The 1848 Illinois gubernatorial election was the ninth election for this office. Democratic governor Augustus C. French was easily re-elected. This was the first gubernatorial election in Illinois that was held on the same date as the United States presidential election.

This was the first election in which any governor was elected to a second term. The Illinois Constitution of 1818, which had been replaced this same year, prohibited more than one consecutive term as governor, and Thomas Duncan was the only governor ever to attempt a second term, though it was not consecutive.

At this time in Illinois history the Lieutenant Governor was elected on a separate ballot from the governor. This would remain so until the 1970 constitution.

• _Records_

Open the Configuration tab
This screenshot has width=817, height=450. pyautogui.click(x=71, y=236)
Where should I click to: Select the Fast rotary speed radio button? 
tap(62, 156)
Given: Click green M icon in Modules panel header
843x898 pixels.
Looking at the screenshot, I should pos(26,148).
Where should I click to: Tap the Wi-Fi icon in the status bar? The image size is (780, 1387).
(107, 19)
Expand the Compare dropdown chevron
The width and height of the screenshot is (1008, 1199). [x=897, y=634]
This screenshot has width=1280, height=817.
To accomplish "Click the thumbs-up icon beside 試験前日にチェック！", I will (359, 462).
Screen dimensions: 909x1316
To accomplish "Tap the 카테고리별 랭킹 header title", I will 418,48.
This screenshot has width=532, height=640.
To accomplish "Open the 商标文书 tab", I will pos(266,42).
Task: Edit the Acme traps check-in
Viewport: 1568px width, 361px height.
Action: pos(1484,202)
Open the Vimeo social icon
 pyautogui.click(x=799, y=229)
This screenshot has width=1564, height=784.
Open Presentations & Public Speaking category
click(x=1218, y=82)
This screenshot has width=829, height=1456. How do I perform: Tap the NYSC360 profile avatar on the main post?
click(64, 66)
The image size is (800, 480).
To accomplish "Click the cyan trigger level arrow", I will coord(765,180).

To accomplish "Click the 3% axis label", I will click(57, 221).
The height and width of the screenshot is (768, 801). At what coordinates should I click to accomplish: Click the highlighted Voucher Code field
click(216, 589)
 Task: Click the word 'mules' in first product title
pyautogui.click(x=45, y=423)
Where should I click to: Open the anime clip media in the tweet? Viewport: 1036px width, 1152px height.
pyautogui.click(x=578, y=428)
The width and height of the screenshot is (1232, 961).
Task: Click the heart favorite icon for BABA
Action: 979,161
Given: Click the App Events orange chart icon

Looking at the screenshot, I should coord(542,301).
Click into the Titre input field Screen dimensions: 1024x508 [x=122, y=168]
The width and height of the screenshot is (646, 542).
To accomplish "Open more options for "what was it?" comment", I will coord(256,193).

• _Task item A_
In the Illinois election passage, which constitution barred a governor from serving more than one consecutive term?
• _Task item B_
Retype the Illinois election passage starting at "This was the first election" and ending at "was not consecutive.".
None of the data is needed.

• _Expected answer A_
The Illinois Constitution of 1818.

• _Expected answer B_
This was the first election in which any governor was elected to a second term. The Illinois Constitution of 1818, which had been replaced this same year, prohibited more than one consecutive term as governor, and Thomas Duncan was the only governor ever to attempt a second term, though it was not consecutive.